What you have to do:
Please copy every line of the data in which the string "agent" appears.

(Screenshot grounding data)
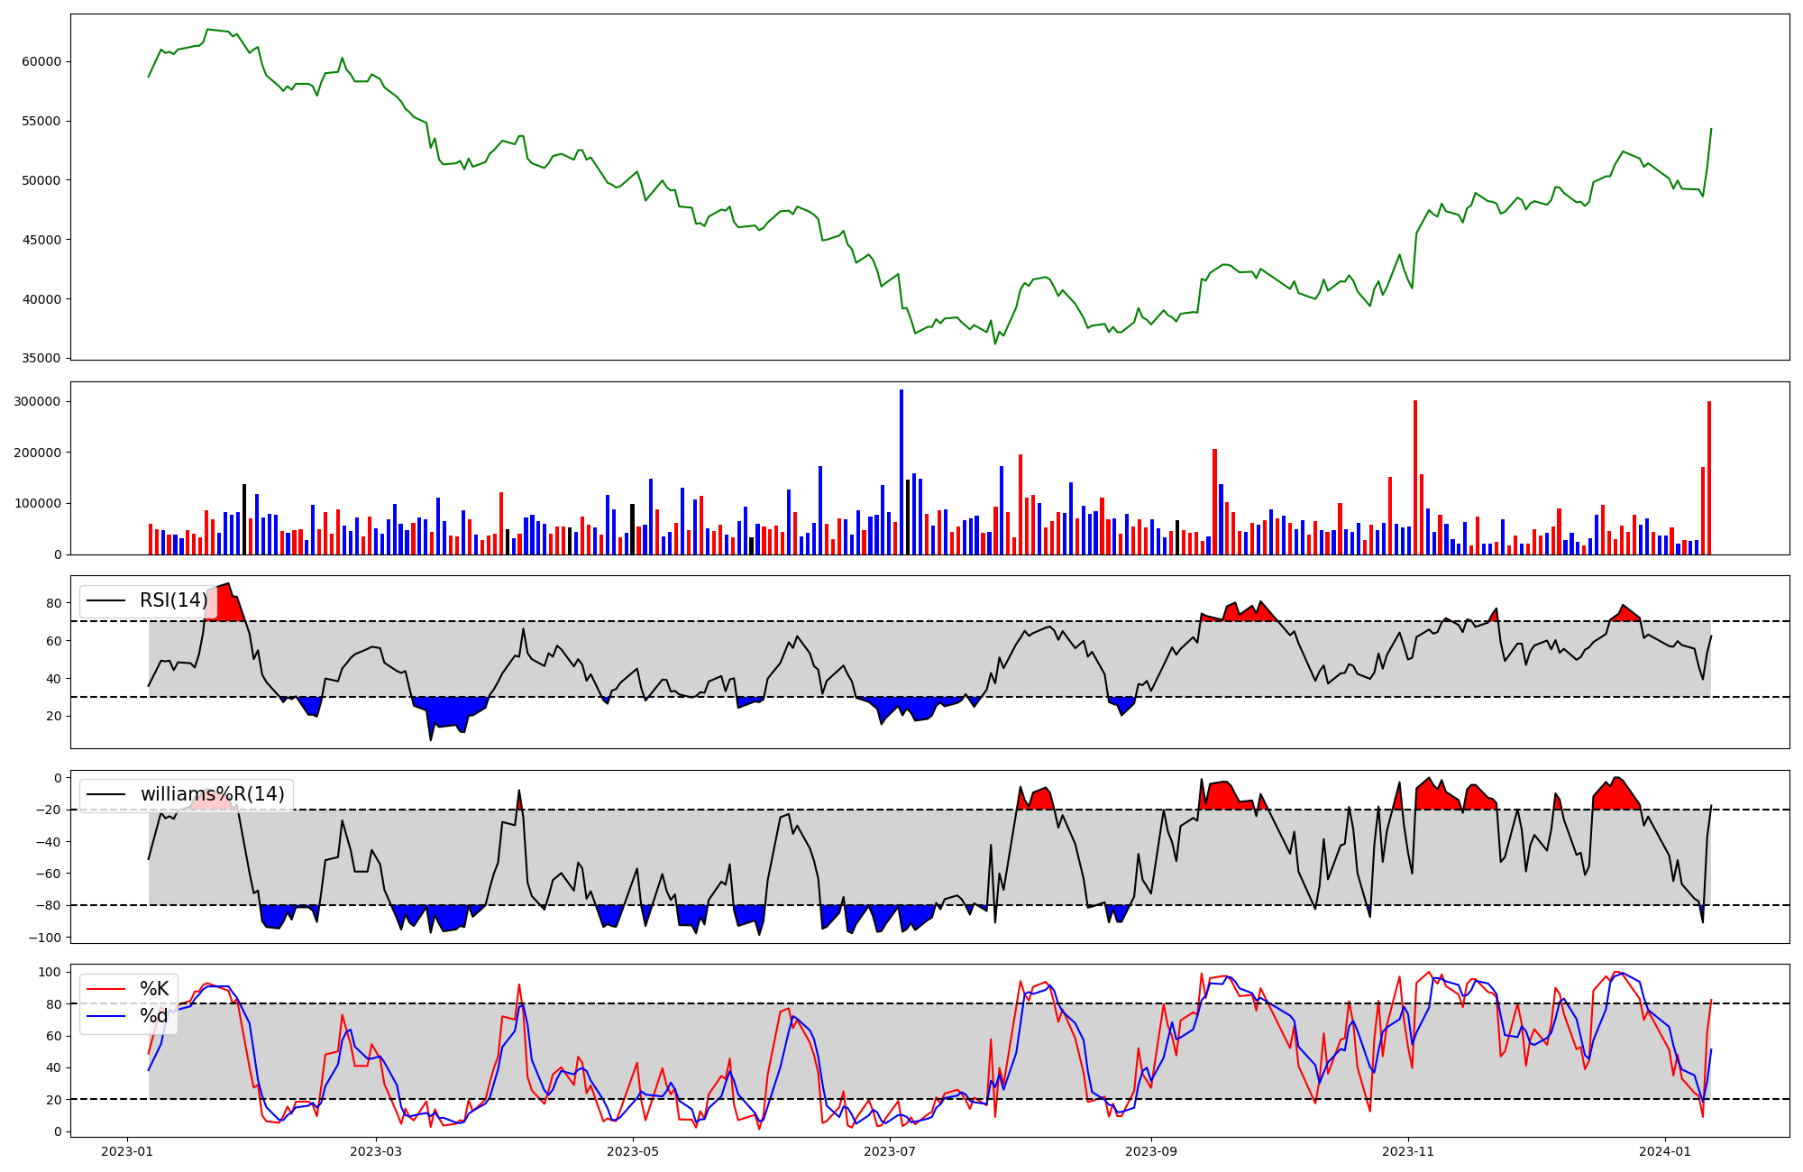Viewport: 1803px width, 1172px height.
Task: Click the last red volume bar
Action: 1709,478
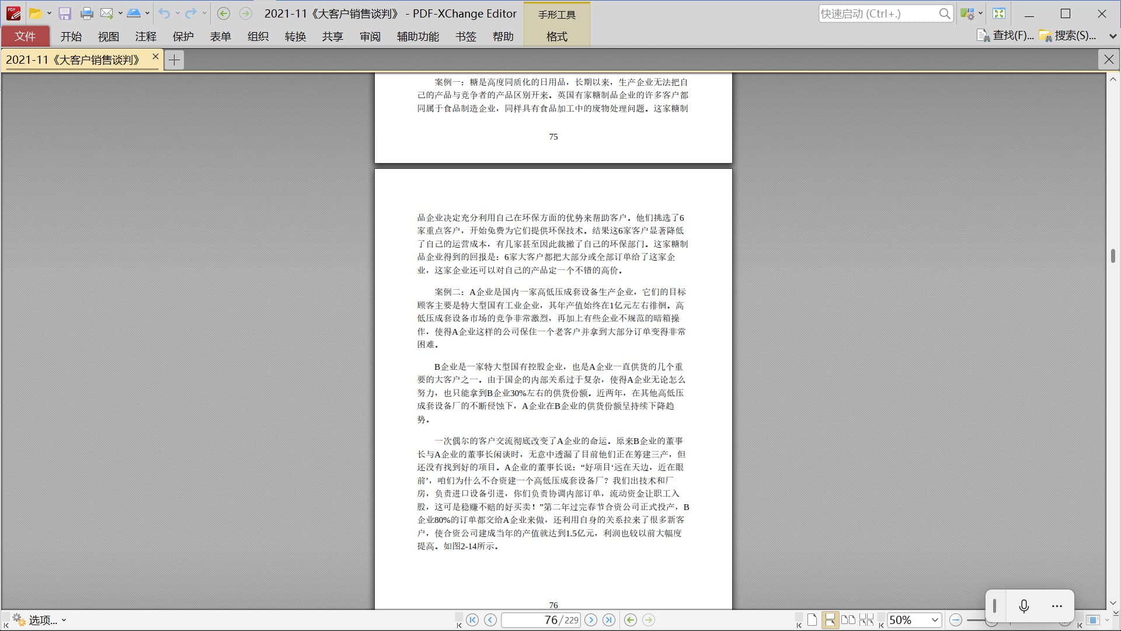The height and width of the screenshot is (631, 1121).
Task: Go to the next page
Action: tap(591, 620)
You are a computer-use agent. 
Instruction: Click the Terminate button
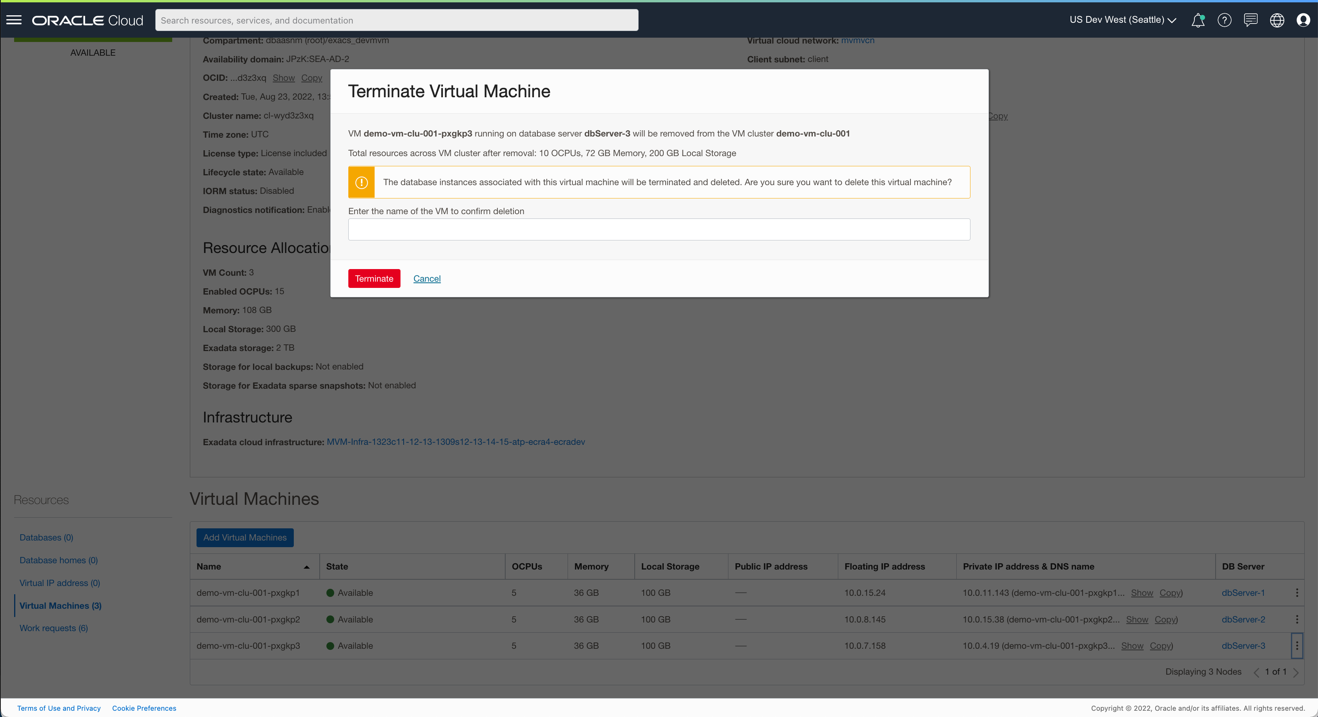(x=374, y=278)
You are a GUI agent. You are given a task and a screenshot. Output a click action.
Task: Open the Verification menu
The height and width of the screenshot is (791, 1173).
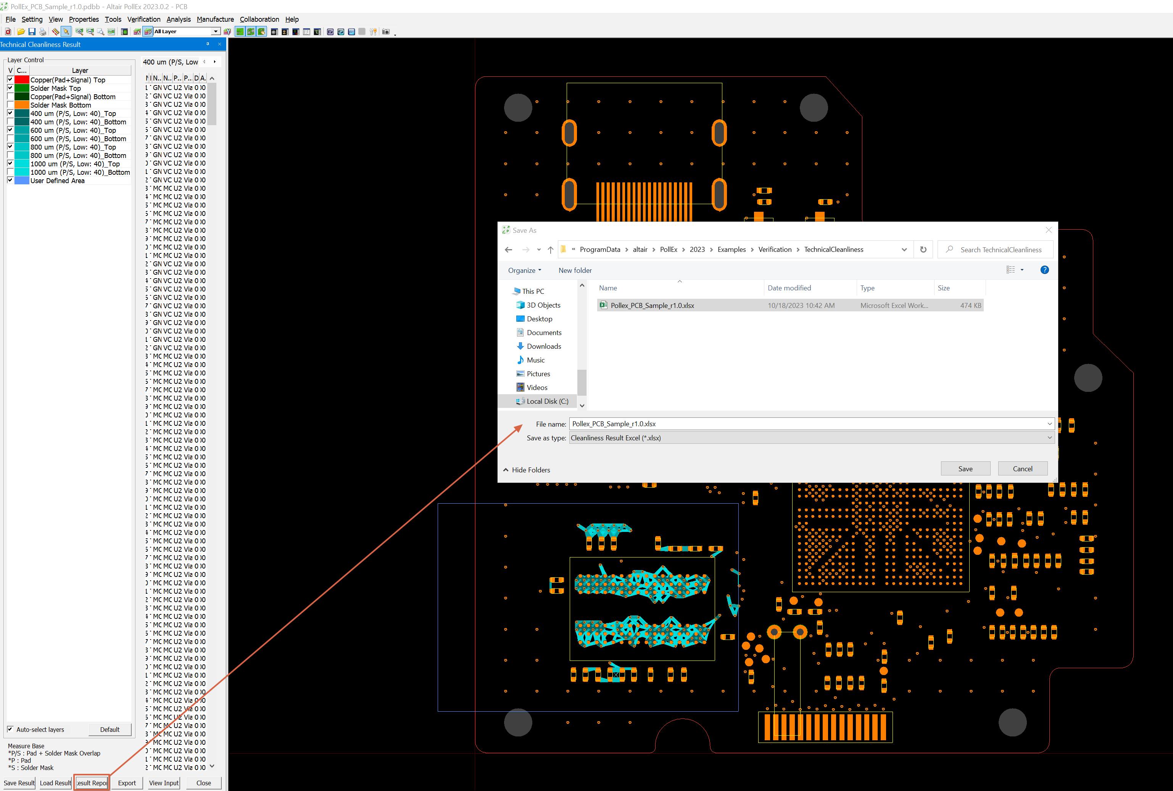click(143, 19)
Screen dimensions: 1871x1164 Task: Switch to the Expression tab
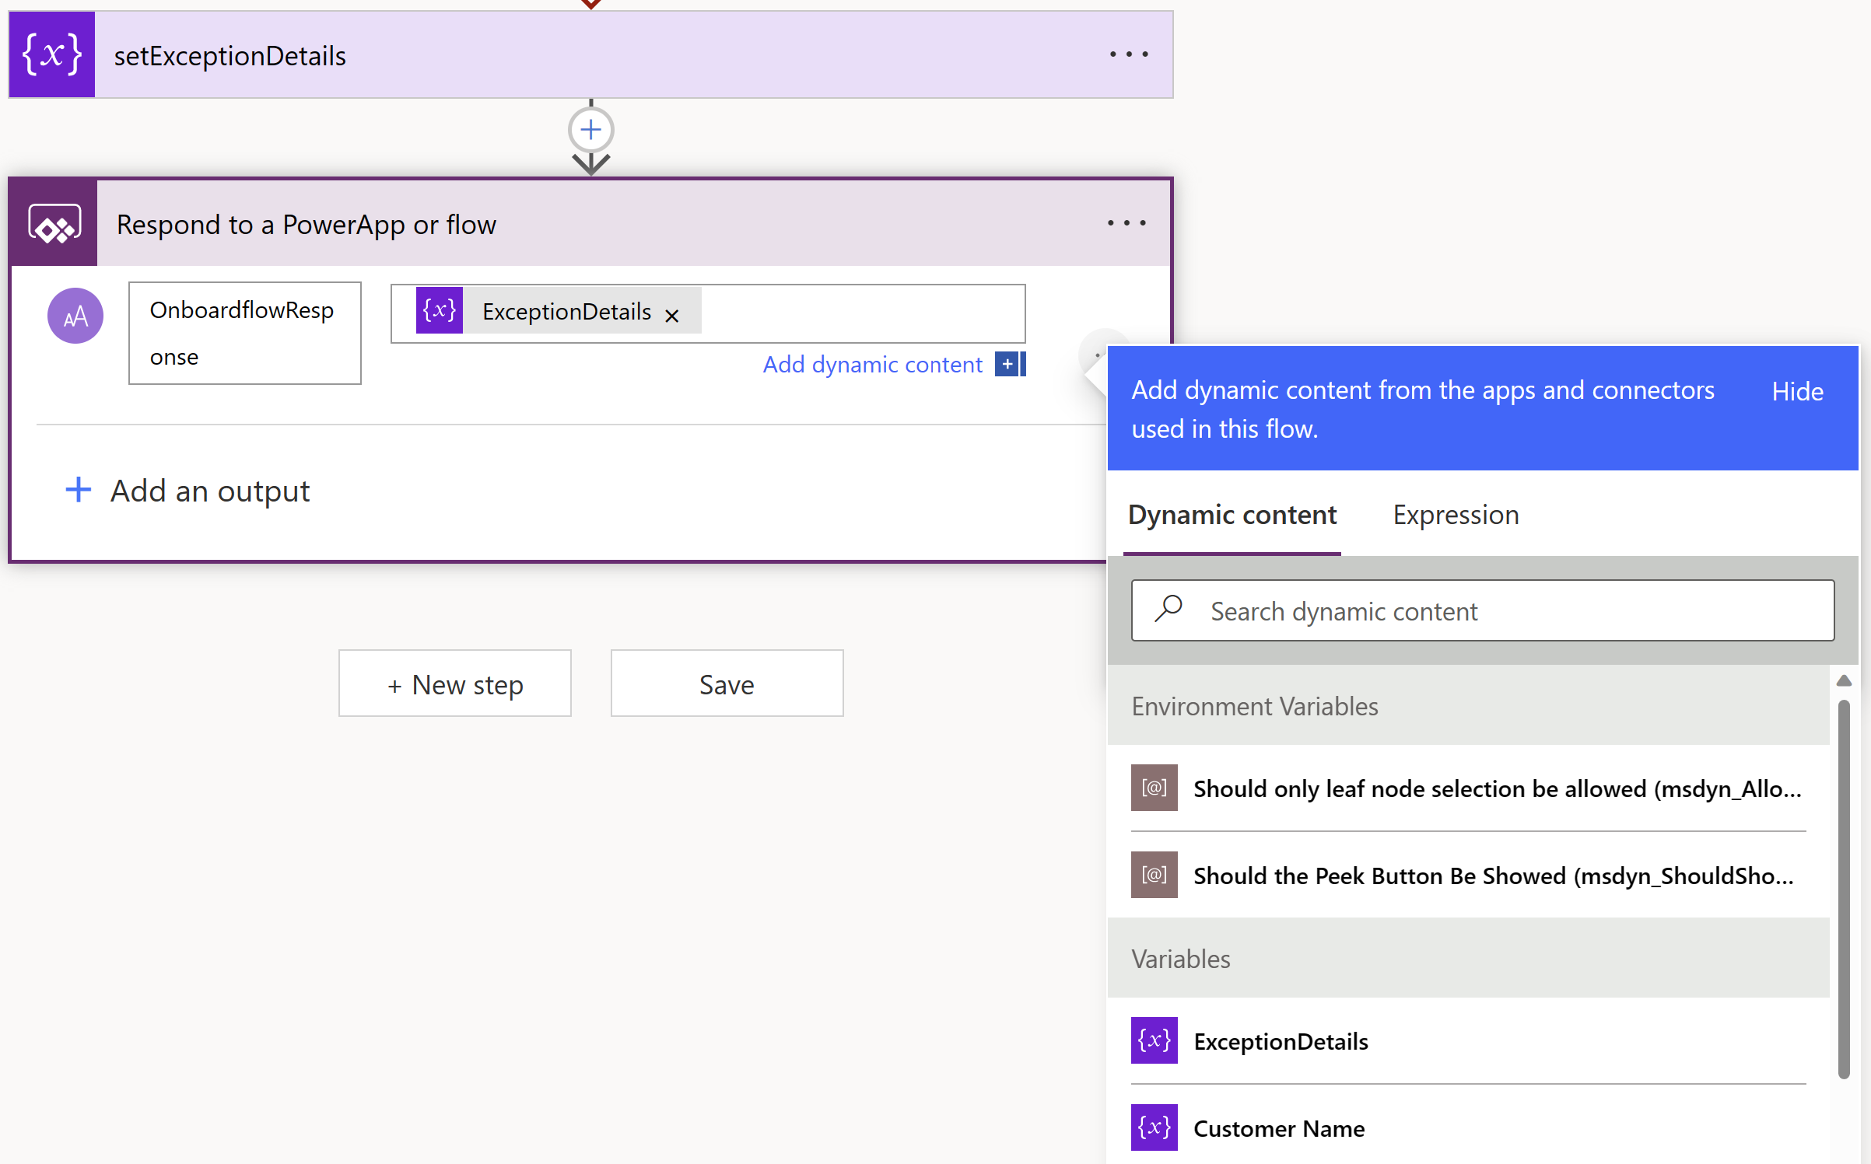[x=1455, y=515]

Written answer:
You are a computer-use agent. 
You are a GUI agent. You are given a task and a screenshot. Output a click action.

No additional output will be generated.